Activity – Type out all the records again exactly.

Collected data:
%%

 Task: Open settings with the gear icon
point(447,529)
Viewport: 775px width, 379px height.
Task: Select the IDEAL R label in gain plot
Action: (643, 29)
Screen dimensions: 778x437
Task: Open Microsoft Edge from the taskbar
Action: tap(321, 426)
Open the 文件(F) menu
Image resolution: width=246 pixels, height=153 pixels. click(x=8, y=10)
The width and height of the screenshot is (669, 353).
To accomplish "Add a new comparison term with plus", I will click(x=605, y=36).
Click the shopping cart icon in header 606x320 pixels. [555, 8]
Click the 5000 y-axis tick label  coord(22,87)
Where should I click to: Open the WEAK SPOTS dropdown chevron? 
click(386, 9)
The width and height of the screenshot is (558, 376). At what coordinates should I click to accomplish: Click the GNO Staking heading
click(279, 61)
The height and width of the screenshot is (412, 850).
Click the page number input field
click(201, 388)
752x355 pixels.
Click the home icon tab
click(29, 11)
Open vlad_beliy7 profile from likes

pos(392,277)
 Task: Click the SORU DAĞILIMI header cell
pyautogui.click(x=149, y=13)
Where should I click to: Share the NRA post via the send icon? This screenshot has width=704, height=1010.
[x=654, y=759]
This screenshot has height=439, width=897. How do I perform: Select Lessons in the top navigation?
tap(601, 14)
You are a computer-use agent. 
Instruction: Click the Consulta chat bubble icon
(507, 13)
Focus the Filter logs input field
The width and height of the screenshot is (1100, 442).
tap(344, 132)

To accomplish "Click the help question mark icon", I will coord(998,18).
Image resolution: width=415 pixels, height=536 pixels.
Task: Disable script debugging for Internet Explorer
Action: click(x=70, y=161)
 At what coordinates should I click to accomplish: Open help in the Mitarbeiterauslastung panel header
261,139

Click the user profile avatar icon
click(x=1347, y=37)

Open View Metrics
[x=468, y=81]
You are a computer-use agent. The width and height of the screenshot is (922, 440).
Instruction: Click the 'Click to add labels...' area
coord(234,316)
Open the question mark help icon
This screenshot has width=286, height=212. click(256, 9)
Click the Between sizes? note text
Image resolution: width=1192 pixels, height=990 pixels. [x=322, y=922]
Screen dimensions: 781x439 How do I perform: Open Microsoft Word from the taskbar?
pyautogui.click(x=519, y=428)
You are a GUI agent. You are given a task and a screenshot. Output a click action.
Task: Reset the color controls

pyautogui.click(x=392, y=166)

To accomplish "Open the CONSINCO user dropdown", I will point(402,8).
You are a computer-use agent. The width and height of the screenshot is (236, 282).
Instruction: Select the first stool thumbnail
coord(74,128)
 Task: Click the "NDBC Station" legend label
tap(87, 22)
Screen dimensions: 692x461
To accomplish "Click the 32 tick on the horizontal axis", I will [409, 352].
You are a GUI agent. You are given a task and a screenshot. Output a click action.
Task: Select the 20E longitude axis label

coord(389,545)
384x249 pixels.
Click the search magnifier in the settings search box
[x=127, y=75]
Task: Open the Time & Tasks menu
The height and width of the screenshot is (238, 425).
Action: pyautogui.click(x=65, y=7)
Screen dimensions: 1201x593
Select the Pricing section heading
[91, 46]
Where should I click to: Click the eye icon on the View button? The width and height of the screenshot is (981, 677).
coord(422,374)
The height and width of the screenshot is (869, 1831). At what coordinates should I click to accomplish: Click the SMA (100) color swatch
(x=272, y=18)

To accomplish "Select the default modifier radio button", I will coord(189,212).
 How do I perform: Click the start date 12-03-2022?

%%

Task response –
 Task: Open settings with the gear icon
point(447,529)
Viewport: 775px width, 379px height.
Task: Select the IDEAL R label in gain plot
Action: (643, 29)
Screen dimensions: 778x437
Task: Open Microsoft Edge from the taskbar
Action: tap(321, 426)
Open the 文件(F) menu
Image resolution: width=246 pixels, height=153 pixels. click(x=8, y=10)
The width and height of the screenshot is (669, 353).
To accomplish "Add a new comparison term with plus", I will click(x=605, y=36).
Click the shopping cart icon in header 606x320 pixels. [555, 8]
Click the 5000 y-axis tick label  coord(22,87)
Where should I click to: Open the WEAK SPOTS dropdown chevron? 
click(386, 9)
The width and height of the screenshot is (558, 376). At what coordinates should I click to accomplish: Click the GNO Staking heading
click(279, 61)
The height and width of the screenshot is (412, 850).
Click the page number input field
click(201, 388)
752x355 pixels.
Click the home icon tab
click(29, 11)
Open vlad_beliy7 profile from likes

pos(392,277)
 Task: Click the SORU DAĞILIMI header cell
pyautogui.click(x=149, y=13)
Where should I click to: Share the NRA post via the send icon? This screenshot has width=704, height=1010.
[x=654, y=759]
This screenshot has height=439, width=897. How do I perform: Select Lessons in the top navigation?
tap(601, 14)
You are a computer-use agent. 
Instruction: Click the Consulta chat bubble icon
(507, 13)
Focus the Filter logs input field
The width and height of the screenshot is (1100, 442).
tap(344, 132)

To accomplish "Click the help question mark icon", I will coord(998,18).
Image resolution: width=415 pixels, height=536 pixels.
Task: Disable script debugging for Internet Explorer
Action: click(x=70, y=161)
 At what coordinates should I click to accomplish: Open help in the Mitarbeiterauslastung panel header
261,139

Click the user profile avatar icon
click(x=1347, y=37)

Open View Metrics
[x=468, y=81]
You are a computer-use agent. The width and height of the screenshot is (922, 440).
Instruction: Click the 'Click to add labels...' area
coord(234,316)
Open the question mark help icon
This screenshot has width=286, height=212. click(256, 9)
Click the Between sizes? note text
Image resolution: width=1192 pixels, height=990 pixels. [x=322, y=922]
Screen dimensions: 781x439 How do I perform: Open Microsoft Word from the taskbar?
pyautogui.click(x=519, y=428)
You are a GUI agent. You are given a task and a screenshot. Output a click action.
Task: Reset the color controls

pyautogui.click(x=392, y=166)

To accomplish "Open the CONSINCO user dropdown", I will point(402,8).
You are a computer-use agent. The width and height of the screenshot is (236, 282).
Instruction: Select the first stool thumbnail
coord(74,128)
 Task: Click the "NDBC Station" legend label
tap(87, 22)
Screen dimensions: 692x461
To accomplish "Click the 32 tick on the horizontal axis", I will [409, 352].
You are a GUI agent. You are given a task and a screenshot. Output a click action.
Task: Select the 20E longitude axis label

coord(389,545)
384x249 pixels.
Click the search magnifier in the settings search box
[x=127, y=75]
Task: Open the Time & Tasks menu
The height and width of the screenshot is (238, 425).
Action: pyautogui.click(x=65, y=7)
Screen dimensions: 1201x593
Select the Pricing section heading
[91, 46]
Where should I click to: Click the eye icon on the View button? The width and height of the screenshot is (981, 677).
coord(422,374)
The height and width of the screenshot is (869, 1831). At what coordinates should I click to accomplish: Click the SMA (100) color swatch
(x=272, y=18)

To accomplish "Select the default modifier radio button", I will coord(189,212).
 How do I perform: Click the start date 12-03-2022?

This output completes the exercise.